PAGE EXCERPT
'''

BSC2010 Lecture 13 Review

Practice Questions

  • Question: Which of the following amino acids is not commonly phosphorylated?

    • A. Tyrosine

    • B. Serine

    • C. Cysteine

    • D. Threonine

Allosteric Regulation of Enzyme Activity

  • Allosteric sites can be modified by:

    • Reversible covalent binding of a molecule

    • Phosphorylation: A phosphate group is added by a protein kinase on an amino acid residue (serine, threonine, or tyrosine).

    • If the modification occurs in a hydrophobic region, it may induce changes that affect interactions with hydrophilic regions of the enzyme.

    • Protein Phosphatases: Remove phosphate groups from proteins.

    • Significance of Phosphorylation: It is crucial for cells to regulate enzymes and other proteins.

R Group Modification Through Phosphorylation

  • Phosphorylated Amino Acids:

    • Serine: Phosphoserine

    • Threonine: Phosphothreonine

    • Tyrosine: Phosphotyrosine

  • Impact of R Group Modification:

    • The addition of a chemical group changes interactions with nearby amino acids, affecting the protein's shape.

The Twenty Common Amino Acids

  • Grouped according to properties conferred by their side chains:

    • Differences in charge, polarity, size, shape, and functional groups lead to structural diversity and specificity in interactions.

'''

WHAT YOU ARE ASKED TO DO
In the lecture review, shorten the item that begins "Phosphorylation: A phosphate group is added" and keep its main facts. Use only the lecture review to answer.

INFORMATION SHOWN
'''

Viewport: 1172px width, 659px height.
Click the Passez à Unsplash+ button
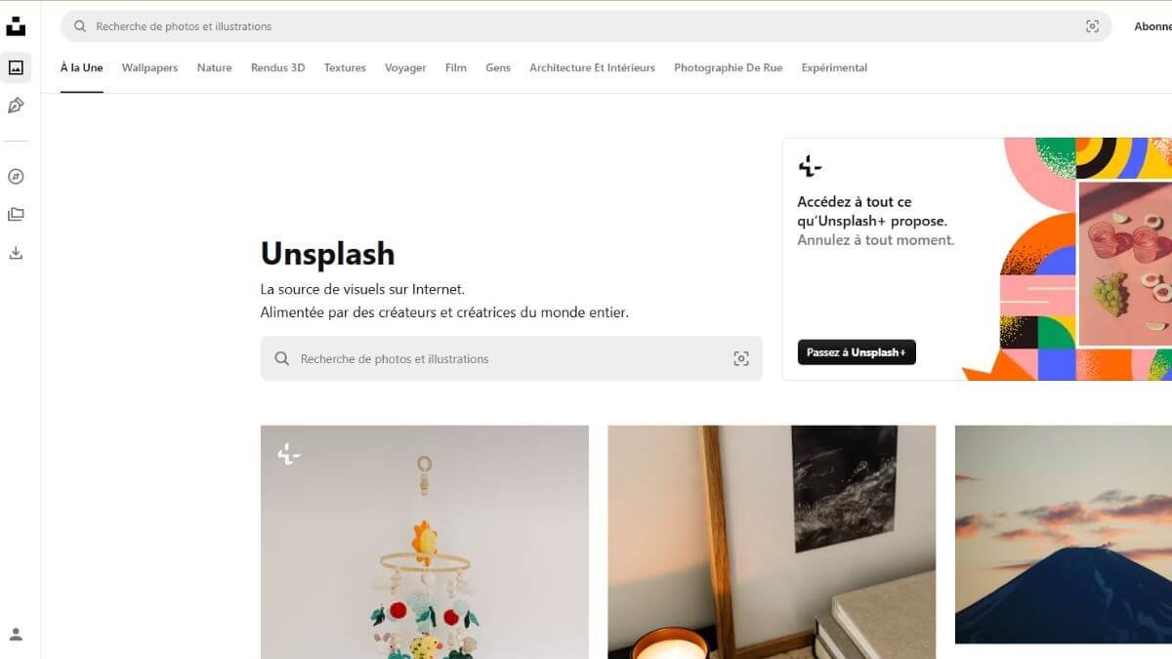pyautogui.click(x=857, y=352)
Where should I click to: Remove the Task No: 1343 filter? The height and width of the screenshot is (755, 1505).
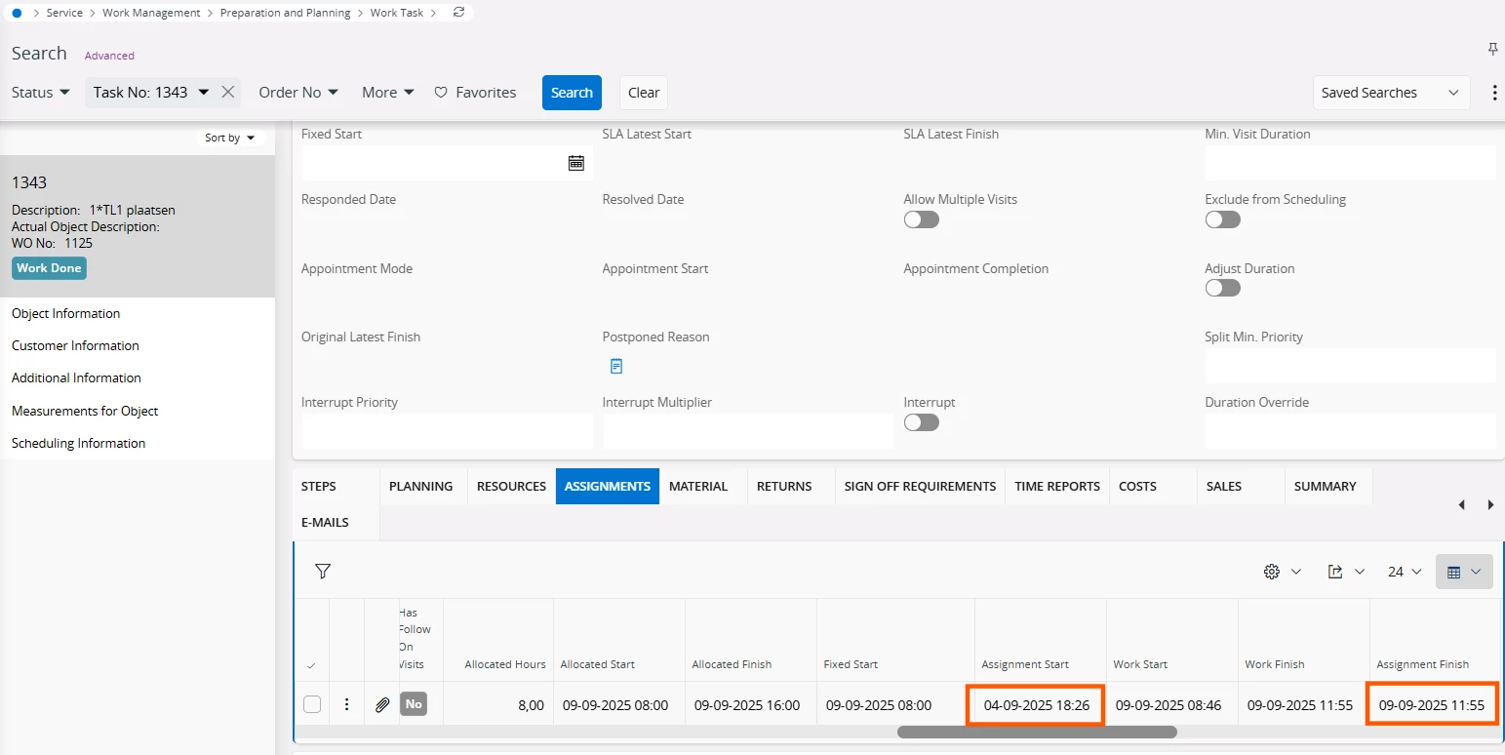point(228,92)
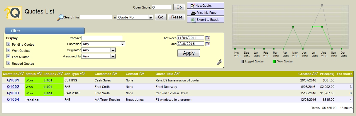The width and height of the screenshot is (356, 116).
Task: Open the calendar picker for the end date
Action: coord(208,44)
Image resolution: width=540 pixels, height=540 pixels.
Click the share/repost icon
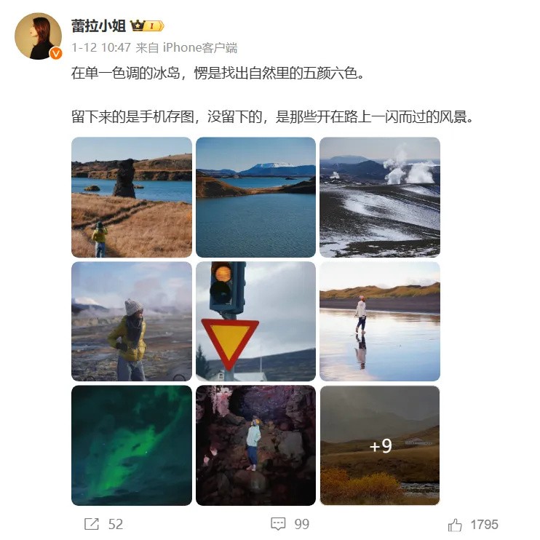[92, 524]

'''

THE ANSWER
Phosphorylation: a protein kinase adds a phosphate group to a serine, threonine, or tyrosine residue.